* **GOAL OF THE EXERCISE**
When you reach the entries below, transcribe each one exactly as it stands.

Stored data
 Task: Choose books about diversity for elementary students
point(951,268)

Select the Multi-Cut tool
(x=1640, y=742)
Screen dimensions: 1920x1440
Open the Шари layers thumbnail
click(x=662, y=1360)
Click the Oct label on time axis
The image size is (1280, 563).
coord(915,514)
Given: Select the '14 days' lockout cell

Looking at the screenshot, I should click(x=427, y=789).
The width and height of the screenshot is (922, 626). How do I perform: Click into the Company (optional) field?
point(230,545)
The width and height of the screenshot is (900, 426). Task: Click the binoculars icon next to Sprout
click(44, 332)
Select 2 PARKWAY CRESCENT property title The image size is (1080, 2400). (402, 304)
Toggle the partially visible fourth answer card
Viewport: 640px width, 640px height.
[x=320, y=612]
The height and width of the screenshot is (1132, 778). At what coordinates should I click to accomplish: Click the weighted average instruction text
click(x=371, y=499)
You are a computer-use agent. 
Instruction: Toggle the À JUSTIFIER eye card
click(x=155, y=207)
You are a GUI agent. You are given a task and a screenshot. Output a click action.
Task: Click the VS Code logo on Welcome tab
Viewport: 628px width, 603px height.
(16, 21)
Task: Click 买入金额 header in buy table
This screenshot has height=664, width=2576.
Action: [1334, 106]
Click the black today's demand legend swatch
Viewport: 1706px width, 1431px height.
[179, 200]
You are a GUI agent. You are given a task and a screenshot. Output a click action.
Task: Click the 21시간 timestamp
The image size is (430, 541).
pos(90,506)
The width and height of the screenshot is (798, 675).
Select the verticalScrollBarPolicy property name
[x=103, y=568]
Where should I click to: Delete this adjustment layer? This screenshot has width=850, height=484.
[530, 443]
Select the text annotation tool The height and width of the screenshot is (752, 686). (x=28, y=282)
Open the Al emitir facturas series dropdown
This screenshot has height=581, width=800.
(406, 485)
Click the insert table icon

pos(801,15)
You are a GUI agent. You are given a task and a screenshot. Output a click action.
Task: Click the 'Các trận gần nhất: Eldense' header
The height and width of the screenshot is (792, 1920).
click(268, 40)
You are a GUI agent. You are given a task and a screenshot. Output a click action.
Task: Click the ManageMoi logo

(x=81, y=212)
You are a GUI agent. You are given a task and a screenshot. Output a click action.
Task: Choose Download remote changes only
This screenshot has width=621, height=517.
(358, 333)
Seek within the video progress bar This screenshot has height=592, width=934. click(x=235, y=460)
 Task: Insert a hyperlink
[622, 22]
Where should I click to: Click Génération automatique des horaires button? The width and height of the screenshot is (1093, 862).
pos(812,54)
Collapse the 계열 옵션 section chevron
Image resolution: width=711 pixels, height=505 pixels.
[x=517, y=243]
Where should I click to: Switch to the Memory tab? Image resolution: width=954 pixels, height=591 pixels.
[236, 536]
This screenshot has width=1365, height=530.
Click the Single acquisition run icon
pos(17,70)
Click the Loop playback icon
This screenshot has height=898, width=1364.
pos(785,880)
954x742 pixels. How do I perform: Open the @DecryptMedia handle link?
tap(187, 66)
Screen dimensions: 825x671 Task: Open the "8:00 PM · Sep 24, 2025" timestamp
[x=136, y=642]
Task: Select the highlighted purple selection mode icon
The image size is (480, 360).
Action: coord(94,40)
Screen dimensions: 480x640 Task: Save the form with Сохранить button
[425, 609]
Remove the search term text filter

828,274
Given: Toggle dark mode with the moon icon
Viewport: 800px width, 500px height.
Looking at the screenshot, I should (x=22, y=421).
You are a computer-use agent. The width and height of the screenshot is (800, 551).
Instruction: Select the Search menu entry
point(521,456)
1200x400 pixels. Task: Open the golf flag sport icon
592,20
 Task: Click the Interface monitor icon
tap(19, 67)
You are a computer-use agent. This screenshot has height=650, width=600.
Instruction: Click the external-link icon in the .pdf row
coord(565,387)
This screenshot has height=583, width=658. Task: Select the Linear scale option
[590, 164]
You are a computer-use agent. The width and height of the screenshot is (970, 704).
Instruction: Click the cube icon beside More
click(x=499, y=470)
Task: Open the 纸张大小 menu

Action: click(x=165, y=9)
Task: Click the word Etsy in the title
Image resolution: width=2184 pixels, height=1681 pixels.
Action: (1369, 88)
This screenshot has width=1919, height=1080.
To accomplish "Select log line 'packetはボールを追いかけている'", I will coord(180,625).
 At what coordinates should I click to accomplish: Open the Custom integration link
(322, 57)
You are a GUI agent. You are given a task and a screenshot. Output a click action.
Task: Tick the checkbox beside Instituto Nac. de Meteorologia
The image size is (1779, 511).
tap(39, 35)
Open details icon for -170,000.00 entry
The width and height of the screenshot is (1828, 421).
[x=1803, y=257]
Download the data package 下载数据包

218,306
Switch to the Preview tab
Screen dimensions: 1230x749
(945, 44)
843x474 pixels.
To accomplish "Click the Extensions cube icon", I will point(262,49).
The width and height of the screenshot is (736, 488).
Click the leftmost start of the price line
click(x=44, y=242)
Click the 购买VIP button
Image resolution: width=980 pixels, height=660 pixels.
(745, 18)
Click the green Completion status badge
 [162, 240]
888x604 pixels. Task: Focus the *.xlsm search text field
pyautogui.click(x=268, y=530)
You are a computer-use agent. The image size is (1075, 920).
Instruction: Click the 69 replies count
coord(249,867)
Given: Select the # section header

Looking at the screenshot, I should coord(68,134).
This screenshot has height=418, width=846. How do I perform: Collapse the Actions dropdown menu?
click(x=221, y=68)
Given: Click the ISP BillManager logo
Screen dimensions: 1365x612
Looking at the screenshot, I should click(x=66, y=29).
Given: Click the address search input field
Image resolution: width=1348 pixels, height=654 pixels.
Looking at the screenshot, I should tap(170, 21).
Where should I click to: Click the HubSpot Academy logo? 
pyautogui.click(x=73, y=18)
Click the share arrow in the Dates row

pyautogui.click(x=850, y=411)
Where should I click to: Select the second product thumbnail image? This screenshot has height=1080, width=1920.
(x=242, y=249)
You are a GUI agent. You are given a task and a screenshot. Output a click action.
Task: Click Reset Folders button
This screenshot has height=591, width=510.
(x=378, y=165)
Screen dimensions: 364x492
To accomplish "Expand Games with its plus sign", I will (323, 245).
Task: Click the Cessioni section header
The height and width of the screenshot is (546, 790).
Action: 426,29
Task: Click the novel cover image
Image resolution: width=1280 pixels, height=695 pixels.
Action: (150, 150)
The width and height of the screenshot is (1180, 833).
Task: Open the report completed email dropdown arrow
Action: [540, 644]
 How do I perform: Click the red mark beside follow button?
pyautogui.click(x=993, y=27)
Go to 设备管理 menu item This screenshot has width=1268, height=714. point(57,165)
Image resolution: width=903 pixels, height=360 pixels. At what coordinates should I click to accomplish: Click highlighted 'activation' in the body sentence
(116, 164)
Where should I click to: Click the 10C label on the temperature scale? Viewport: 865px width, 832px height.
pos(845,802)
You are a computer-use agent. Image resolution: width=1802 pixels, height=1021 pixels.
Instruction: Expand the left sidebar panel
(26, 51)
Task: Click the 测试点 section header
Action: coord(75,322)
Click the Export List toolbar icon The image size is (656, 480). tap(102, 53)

* **PROBLEM SOLUTION**
 Task: Choose books about diversity for elementary students
point(951,268)

Select the Multi-Cut tool
(x=1640, y=742)
Screen dimensions: 1920x1440
Open the Шари layers thumbnail
click(x=662, y=1360)
Click the Oct label on time axis
The image size is (1280, 563).
coord(915,514)
Given: Select the '14 days' lockout cell

Looking at the screenshot, I should click(x=427, y=789).
The width and height of the screenshot is (922, 626). How do I perform: Click into the Company (optional) field?
point(230,545)
The width and height of the screenshot is (900, 426). Task: Click the binoculars icon next to Sprout
click(44, 332)
Select 2 PARKWAY CRESCENT property title The image size is (1080, 2400). (402, 304)
Toggle the partially visible fourth answer card
Viewport: 640px width, 640px height.
[x=320, y=612]
The height and width of the screenshot is (1132, 778). At what coordinates should I click to accomplish: Click the weighted average instruction text
click(x=371, y=499)
You are a computer-use agent. 
Instruction: Toggle the À JUSTIFIER eye card
click(x=155, y=207)
You are a GUI agent. You are given a task and a screenshot. Output a click action.
Task: Click the VS Code logo on Welcome tab
Viewport: 628px width, 603px height.
(16, 21)
Task: Click 买入金额 header in buy table
This screenshot has height=664, width=2576.
Action: [1334, 106]
Click the black today's demand legend swatch
Viewport: 1706px width, 1431px height.
[179, 200]
You are a GUI agent. You are given a task and a screenshot. Output a click action.
Task: Click the 21시간 timestamp
The image size is (430, 541).
pos(90,506)
The width and height of the screenshot is (798, 675).
Select the verticalScrollBarPolicy property name
[x=103, y=568]
Where should I click to: Delete this adjustment layer? This screenshot has width=850, height=484.
[530, 443]
Select the text annotation tool The height and width of the screenshot is (752, 686). (x=28, y=282)
Open the Al emitir facturas series dropdown
This screenshot has height=581, width=800.
(406, 485)
Click the insert table icon

pos(801,15)
You are a GUI agent. You are given a task and a screenshot. Output a click action.
Task: Click the 'Các trận gần nhất: Eldense' header
The height and width of the screenshot is (792, 1920).
click(268, 40)
You are a GUI agent. You are given a task and a screenshot. Output a click action.
Task: Click the ManageMoi logo

(x=81, y=212)
You are a GUI agent. You are given a task and a screenshot. Output a click action.
Task: Choose Download remote changes only
This screenshot has width=621, height=517.
(358, 333)
Seek within the video progress bar This screenshot has height=592, width=934. click(x=235, y=460)
 Task: Insert a hyperlink
[622, 22]
Where should I click to: Click Génération automatique des horaires button? The width and height of the screenshot is (1093, 862).
pos(812,54)
Collapse the 계열 옵션 section chevron
Image resolution: width=711 pixels, height=505 pixels.
[x=517, y=243]
Where should I click to: Switch to the Memory tab? Image resolution: width=954 pixels, height=591 pixels.
[236, 536]
This screenshot has width=1365, height=530.
Click the Single acquisition run icon
pos(17,70)
Click the Loop playback icon
This screenshot has height=898, width=1364.
pos(785,880)
954x742 pixels. How do I perform: Open the @DecryptMedia handle link?
tap(187, 66)
Screen dimensions: 825x671 Task: Open the "8:00 PM · Sep 24, 2025" timestamp
[x=136, y=642]
Task: Select the highlighted purple selection mode icon
The image size is (480, 360).
Action: coord(94,40)
Screen dimensions: 480x640 Task: Save the form with Сохранить button
[425, 609]
Remove the search term text filter

828,274
Given: Toggle dark mode with the moon icon
Viewport: 800px width, 500px height.
Looking at the screenshot, I should (x=22, y=421).
You are a computer-use agent. The width and height of the screenshot is (800, 551).
Instruction: Select the Search menu entry
point(521,456)
1200x400 pixels. Task: Open the golf flag sport icon
592,20
 Task: Click the Interface monitor icon
tap(19, 67)
You are a computer-use agent. This screenshot has height=650, width=600.
Instruction: Click the external-link icon in the .pdf row
coord(565,387)
This screenshot has height=583, width=658. Task: Select the Linear scale option
[590, 164]
You are a computer-use agent. The width and height of the screenshot is (970, 704).
Instruction: Click the cube icon beside More
click(x=499, y=470)
Task: Open the 纸张大小 menu

Action: click(x=165, y=9)
Task: Click the word Etsy in the title
Image resolution: width=2184 pixels, height=1681 pixels.
Action: (1369, 88)
This screenshot has width=1919, height=1080.
To accomplish "Select log line 'packetはボールを追いかけている'", I will coord(180,625).
 At what coordinates should I click to accomplish: Open the Custom integration link
(322, 57)
You are a GUI agent. You are given a task and a screenshot. Output a click action.
Task: Tick the checkbox beside Instituto Nac. de Meteorologia
The image size is (1779, 511).
tap(39, 35)
Open details icon for -170,000.00 entry
The width and height of the screenshot is (1828, 421).
[x=1803, y=257]
Download the data package 下载数据包

218,306
Switch to the Preview tab
Screen dimensions: 1230x749
(945, 44)
843x474 pixels.
To accomplish "Click the Extensions cube icon", I will point(262,49).
The width and height of the screenshot is (736, 488).
Click the leftmost start of the price line
click(x=44, y=242)
Click the 购买VIP button
Image resolution: width=980 pixels, height=660 pixels.
(745, 18)
Click the green Completion status badge
 [162, 240]
888x604 pixels. Task: Focus the *.xlsm search text field
pyautogui.click(x=268, y=530)
You are a computer-use agent. The image size is (1075, 920).
Instruction: Click the 69 replies count
coord(249,867)
Given: Select the # section header

Looking at the screenshot, I should coord(68,134).
This screenshot has height=418, width=846. How do I perform: Collapse the Actions dropdown menu?
click(x=221, y=68)
Given: Click the ISP BillManager logo
Screen dimensions: 1365x612
Looking at the screenshot, I should click(x=66, y=29).
Given: Click the address search input field
Image resolution: width=1348 pixels, height=654 pixels.
Looking at the screenshot, I should tap(170, 21).
Where should I click to: Click the HubSpot Academy logo? 
pyautogui.click(x=73, y=18)
Click the share arrow in the Dates row

pyautogui.click(x=850, y=411)
Where should I click to: Select the second product thumbnail image? This screenshot has height=1080, width=1920.
(x=242, y=249)
You are a GUI agent. You are given a task and a screenshot. Output a click action.
Task: Click Reset Folders button
This screenshot has height=591, width=510.
(x=378, y=165)
Screen dimensions: 364x492
To accomplish "Expand Games with its plus sign", I will (323, 245).
Task: Click the Cessioni section header
The height and width of the screenshot is (546, 790).
Action: 426,29
Task: Click the novel cover image
Image resolution: width=1280 pixels, height=695 pixels.
Action: (150, 150)
The width and height of the screenshot is (1180, 833).
Task: Open the report completed email dropdown arrow
Action: [540, 644]
 How do I perform: Click the red mark beside follow button?
pyautogui.click(x=993, y=27)
Go to 设备管理 menu item This screenshot has width=1268, height=714. point(57,165)
Image resolution: width=903 pixels, height=360 pixels. At what coordinates should I click to accomplish: Click highlighted 'activation' in the body sentence
(116, 164)
Where should I click to: Click the 10C label on the temperature scale? Viewport: 865px width, 832px height.
pos(845,802)
You are a computer-use agent. Image resolution: width=1802 pixels, height=1021 pixels.
Instruction: Expand the left sidebar panel
(26, 51)
Task: Click the 测试点 section header
Action: coord(75,322)
Click the Export List toolbar icon The image size is (656, 480). tap(102, 53)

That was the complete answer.